Bug reporting: 8 ways to annoy your software development teamMarch 14, 2012 at 12:04 pm | Posted in Programming, Ramblings | 17 Comments
As usual this blog post should be read with a large grain of salt. It is a collection of bad practices I have seen during many software development projects. There are positive exceptions. For example when the testers are part of the development team and the whole team is committed to delivering valuable software instead of two opposite parties trying to fight each other. Having said that, the ugly situation mostly happens in fixed-price contracts where the bug versus feature discussion often takes place.
Disclaimer: all the examples are made up. Any resemblance with bug reports from projects I did is pure coincidence ;)
So here is some practical advice for acceptance testers on how to maximally help a software development team:
1. Since you have spent a lot of time finding this bug, prioritize it at least as Major. Of course Critical or Blocking is even better so that the development team will realize it is urgent and pick it up immediately. Luckily most bug tracking systems (for example JIRA) have priority Major as the default setting so you don’t have to spent too much time thinking about this. Example: a missing help text on what the field ‘zipcode’ means should be marked as major because it is going to leave the end user clueless.
2. Make sure that the description of the bug is short. A single word is better than a long descriptive sentence. The advantage is that it forces the developer to open this issue every time to understand what it means. This will help him to not ignore this bug just by reading the description. For example ‘Login’ is a much better description than ‘Login failure when I fill in a non existing username’.
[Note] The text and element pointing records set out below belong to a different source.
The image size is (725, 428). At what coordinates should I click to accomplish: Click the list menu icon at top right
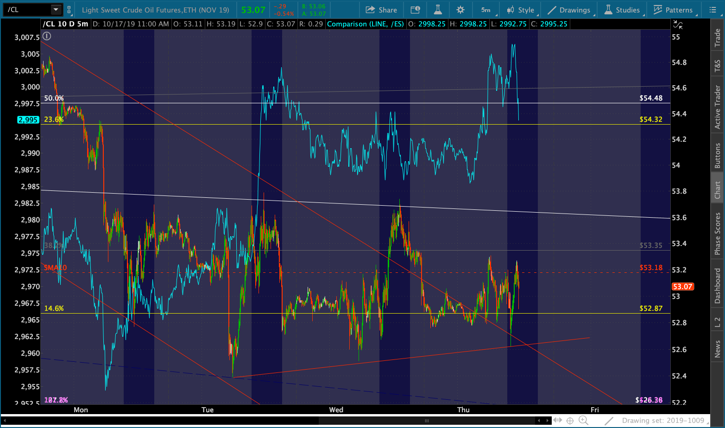click(712, 10)
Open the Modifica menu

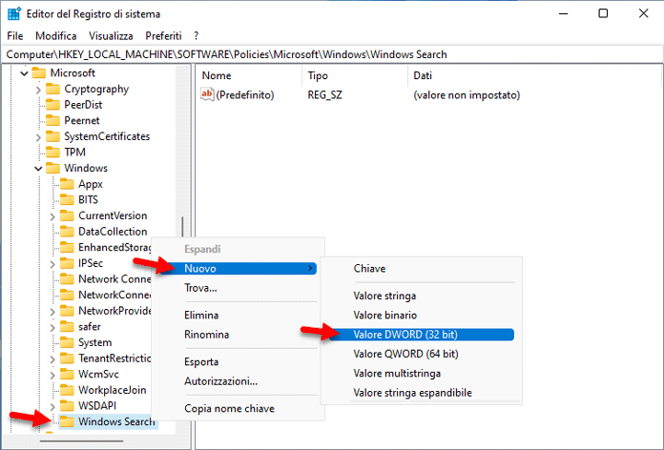point(55,35)
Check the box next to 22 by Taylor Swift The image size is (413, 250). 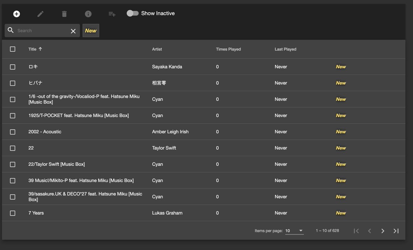tap(13, 148)
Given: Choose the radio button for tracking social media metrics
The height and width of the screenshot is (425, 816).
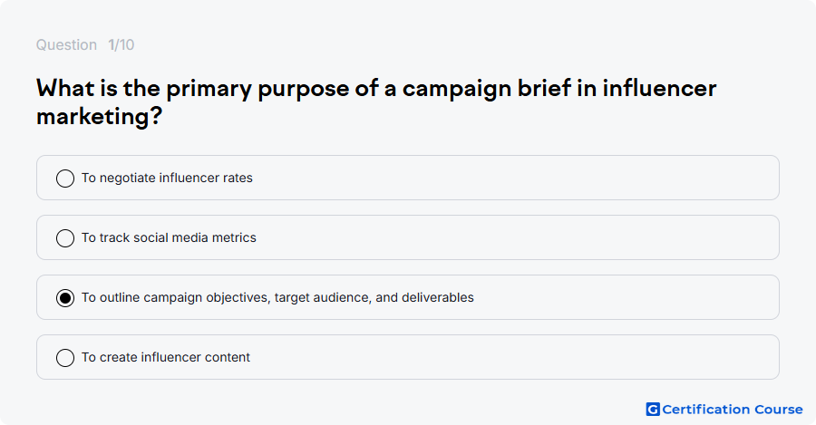Looking at the screenshot, I should (65, 237).
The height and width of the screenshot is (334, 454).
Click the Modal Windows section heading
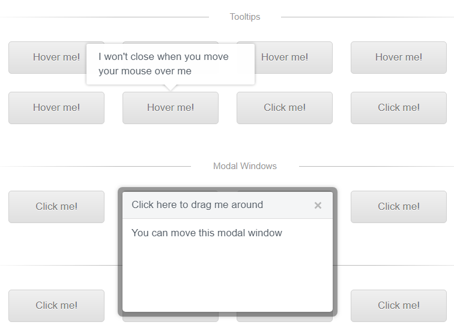coord(245,166)
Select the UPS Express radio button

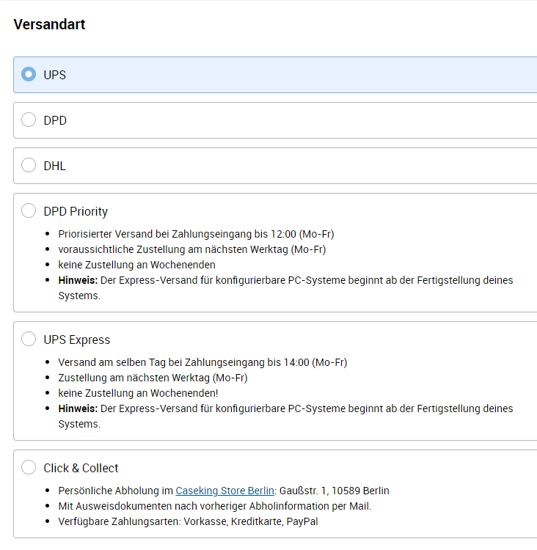click(x=29, y=340)
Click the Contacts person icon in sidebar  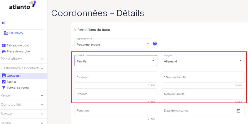4,76
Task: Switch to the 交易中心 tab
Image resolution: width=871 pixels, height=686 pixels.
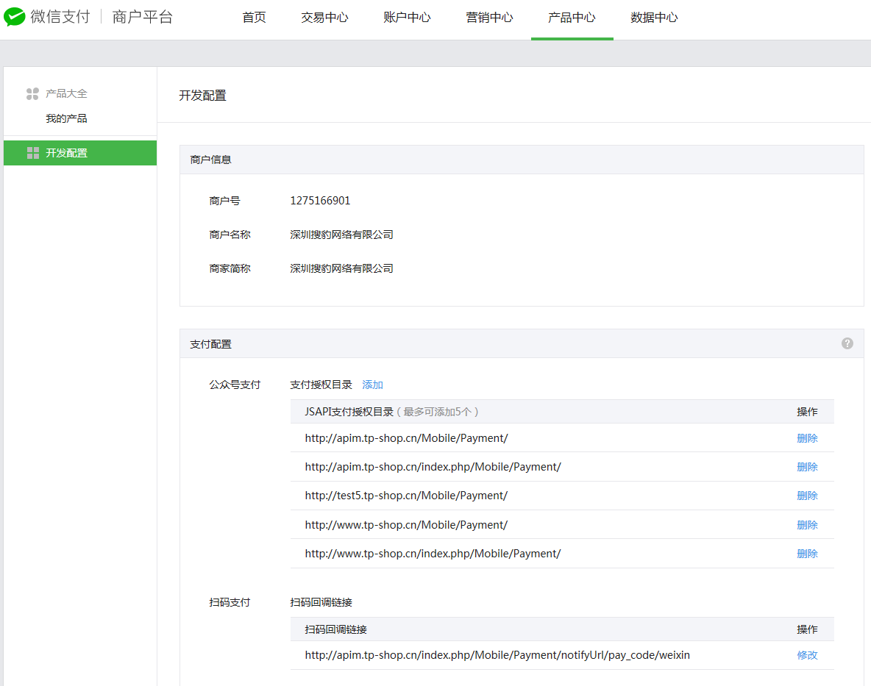Action: coord(324,18)
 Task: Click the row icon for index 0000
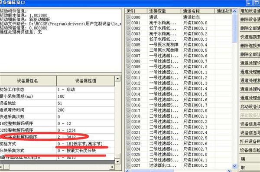click(x=128, y=17)
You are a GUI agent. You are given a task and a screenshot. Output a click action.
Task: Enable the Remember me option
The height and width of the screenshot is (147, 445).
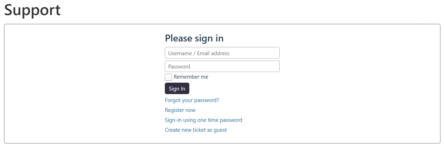tap(168, 77)
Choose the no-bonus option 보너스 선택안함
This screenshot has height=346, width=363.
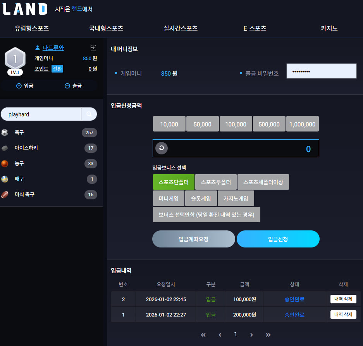(206, 215)
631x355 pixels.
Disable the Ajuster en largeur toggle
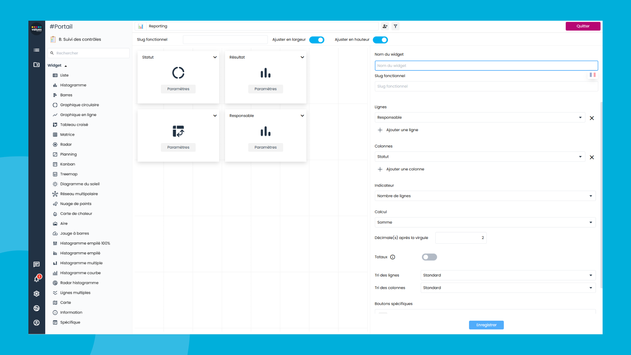pyautogui.click(x=317, y=40)
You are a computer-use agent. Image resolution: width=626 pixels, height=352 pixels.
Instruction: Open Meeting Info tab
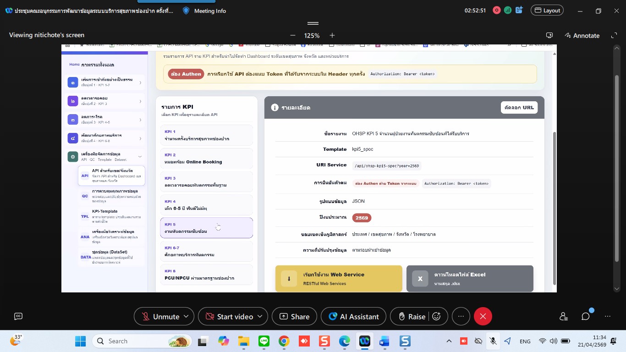click(x=204, y=11)
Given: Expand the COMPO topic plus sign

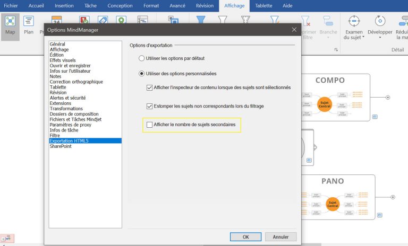Looking at the screenshot, I should (387, 98).
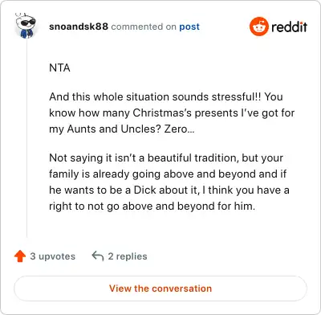Viewport: 321px width, 315px height.
Task: Open the snoandsk88 username link
Action: click(x=79, y=27)
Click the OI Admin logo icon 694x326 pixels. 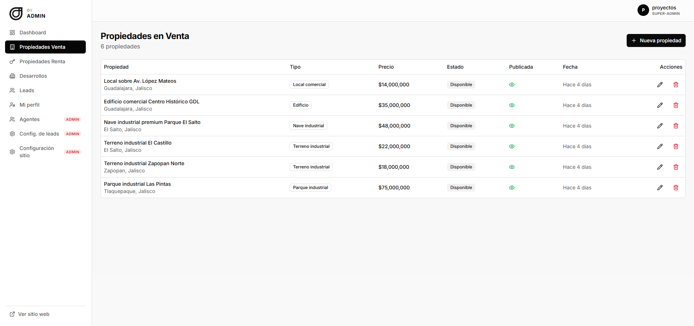[16, 13]
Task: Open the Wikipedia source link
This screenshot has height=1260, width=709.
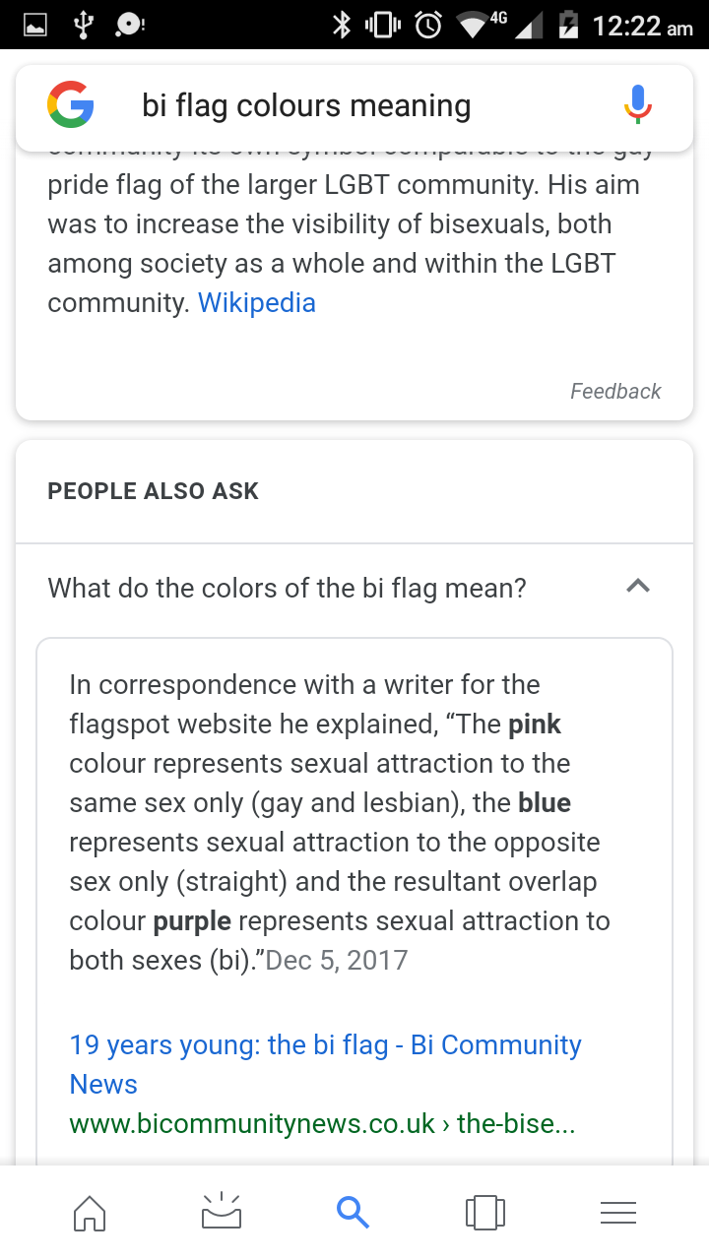Action: click(x=257, y=302)
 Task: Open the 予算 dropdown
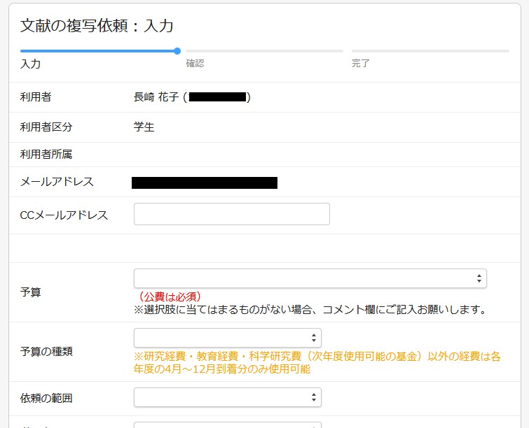pyautogui.click(x=310, y=278)
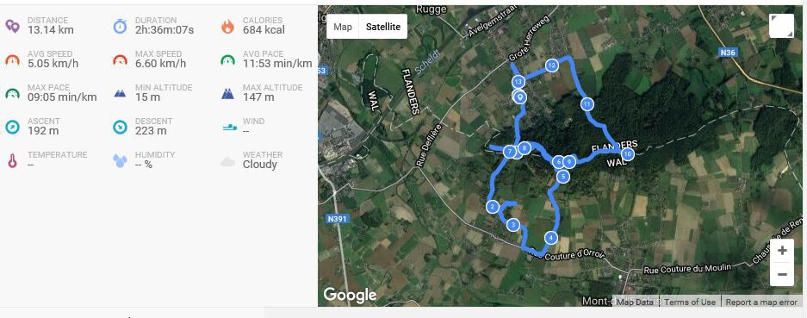Click the wind icon
This screenshot has width=807, height=318.
pos(230,127)
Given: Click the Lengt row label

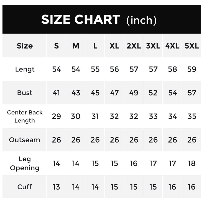Looking at the screenshot, I should tap(25, 69).
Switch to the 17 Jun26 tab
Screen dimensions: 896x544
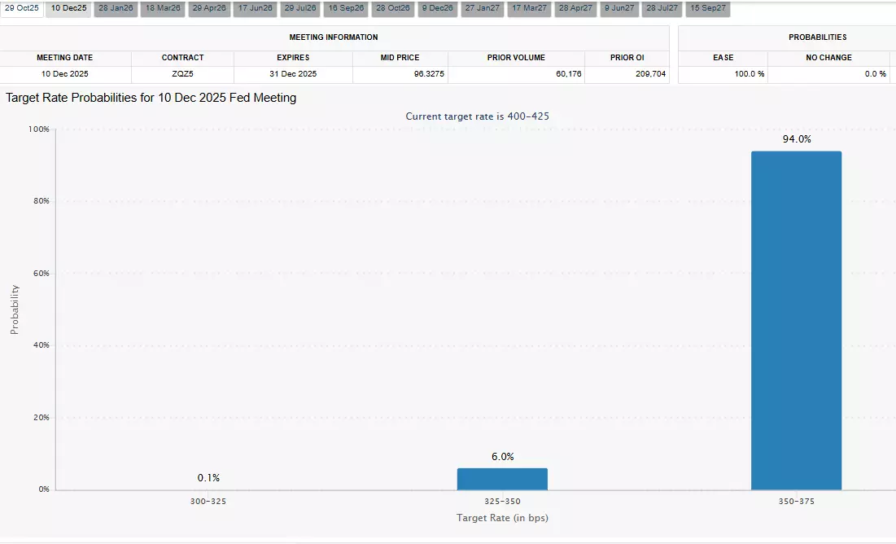coord(256,9)
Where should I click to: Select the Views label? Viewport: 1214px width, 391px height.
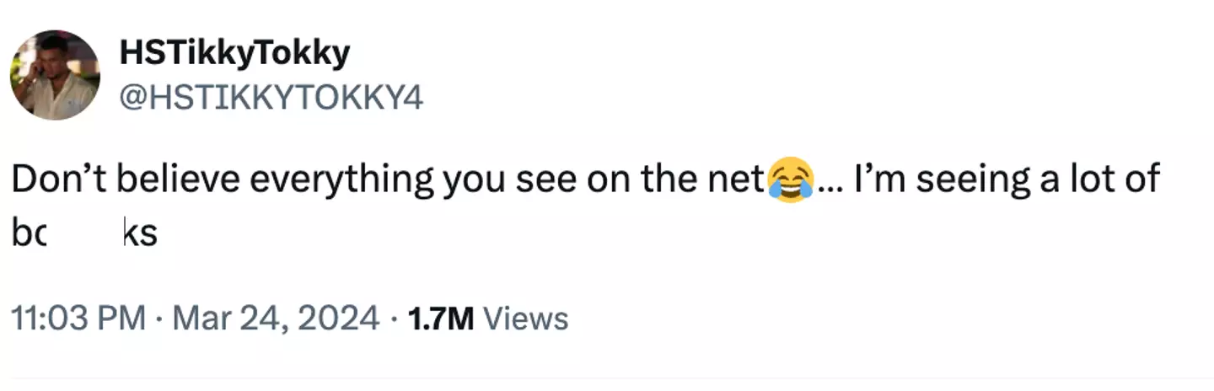click(x=528, y=319)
3. Don’t let yourself be fooled and use improvement, change or new feature when filling in the issue type. Everything you find is a bug. Otherwise your organization (the customer) will have to pay for it, especially in fixed-price contracts. There are two situations to be handled here: if it is in the specification, then it obviously is a bug if a feature is missing or not accordingly to the spec. If it is not (clear) in the specification then you can always defend it by saying ‘it is obviously that this is not acceptable for the end user, so it is a bug’.
4. Never provide details in your bug report! This might put developers on the wrong track. It is much better to let them find out themselves what caused this problem and how to reproduce it. After all, they are the experts. That will also give them a strong incentive to deliver better software the next time. A good example is of course the good old ‘Doesn’t work’ or ‘Program crashed’.
5. You can (and should!) often re-open an existing bug-report. This is just a practical thing and saves you some time. Especially if you have a good generic bug description (Like for example ‘Login’ mentioned before) this is very convenient. But don’t be bothered if the new bug isn’t related to the old one. You are just helping the developers to limit the total amount of bugs and re-opening fixed issues gives them a nice historic perspective. Software developers like re-use and DRY (Don’t Repeat Yourself), so should you as a tester.
6. Another practical tip: combine multiple bugs in one single bug report. Again you are helping the developers here because many bug reports might give a bad impression. It also helps to give them focus: suppose the login functionality in your application doesn’t work, then it is also a good moment to combine that with fixing a spelling error on that same page and probably adjust the colors a bit so they are more conform the specification.
7. Bug-reports are also great ways to communicate, especially with introvert developers. So you can create a major bug with a question like “What does the specification say about this Cancel button?”. That will help them to think about the spec, enable single/double/triple loop learning, etc. It might take some time, but someday they will appreciate what you did for them.
8. Another great way to stimulate software developers in a positive way is to use bug reports to give them some good advice. For example “Feature xyz is not very easy to use.” This example can be easily marked as ‘Critical bug’ and it will sparkle the creativity of the development team to come up with a great solution. That is also the reason that you, as a tester, shouldn’t give away any information on how this feature should be improved because you want to empower the developers instead of extinguishing their creativity.
I’m sure there are many more ways to improve the communication between testers and software developers. Don’t hesitate to share them!